It's what your legs are for

Remember the Golden Age? You don't? How about an all-purpose British Golden Age?

There's crusty bread, England beating Germany at soccer, Forsyte Saga on telly, corner shops full of chat, steam engines, doctors making house calls, an Austin A35 in your driveway, Sam Kydd in his hundredth movie, empty roads, beckoning beaches, trustworthy bobbies, rosy-cheeked milkmen, newspapers without swear words.

Someone on The Goon Show prophetically saying: It's great to be alive - in nineteen fifty-five.

Now you remember. Wonderful. Truly golden. Whoops, I've forgotten one thing: queues (US: lines).

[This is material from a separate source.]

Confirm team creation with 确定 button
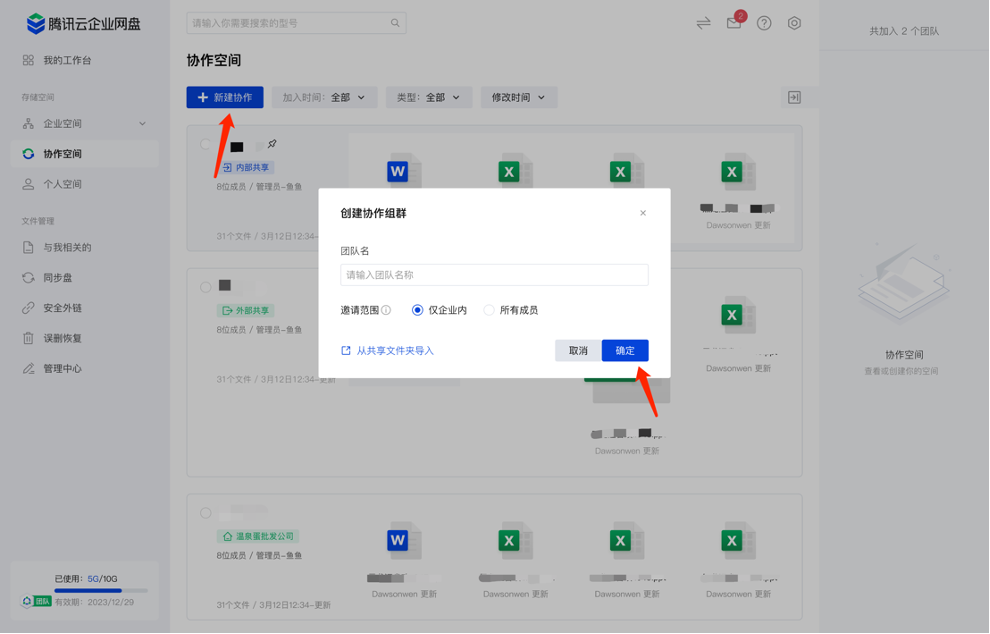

Queues encircling cinemas, queues (in effect) standing in train corridors, sitting-down queues in doctor's waiting rooms, outside fish-and-chip shops, for cheese, for bacon, for fireworks, for going in, for coming out. Definitely the Golden Age of Queues.

Computers? Wouldn't have one in the house. I remember when you waited an hour to renew a car disc. When you saw the main feature film minus ten minutes. When buying half a pound of butter took quarter of an hour. When you "booked" a long-distance call to Liverpool. When you didn't know How? or When? and had to wait a whole weekend to find out.

I read that physicists rarely cite gold illustratively because gold isn't atomically interesting. Tell you what: add me to that long queue of physicists.

WIP Second Hand (Still 47,571 words.
I’ve been blogging like mad)
“It won’t be good news.” Francine shook her head vigorously. “What am I saying? It’s your house. Forget what I said.”

“Not if it worries you. But I think I need to know why.”

“Let me see outside.” Francine got up, created a tiny gap between the curtains. “Hell and damnation. A Morgan in the driveway.”

“Is that significant?” asked Jennie.

“My past life come to haunt me.”

3 comments:

Sir Hugh said...
This comment has been removed by the author.
Sir Hugh said...

As a war baby I still have an aversion to queuing which could be diagnosed as an illness.

A chill quivered through me at the memory of those doctor’s surgery queues, the smells, the fetid atmosphere, the cliché ridden conversation, and, at your peril, failing to ask who was the last person to enter so that you secured your rightful turn, and then you came out with something worse than you went in with.

What about the the dawning of the new age with The Festival of Britain, The Skylon, and that gimcrack furniture made from steel tubing and compressed sawdust laminate boarding?

I presume your novel is set in modern times, but the Morgan most likely looks much the same as the ones being produced in The Golden Age, although they have updated recently with more space age designs which I was unaware of until I was motivated to search their website by your post. I read a recent review of the current “traditional” model and it was panned as an excruciating driving experience.

Roderick Robinson said...

Sir Hugh: Ironically the conventional Morgan, which looks as though it was designed in the thirties, and was, is unsuited to anything but perfectly flat tarmac. The suspension is far far too hard.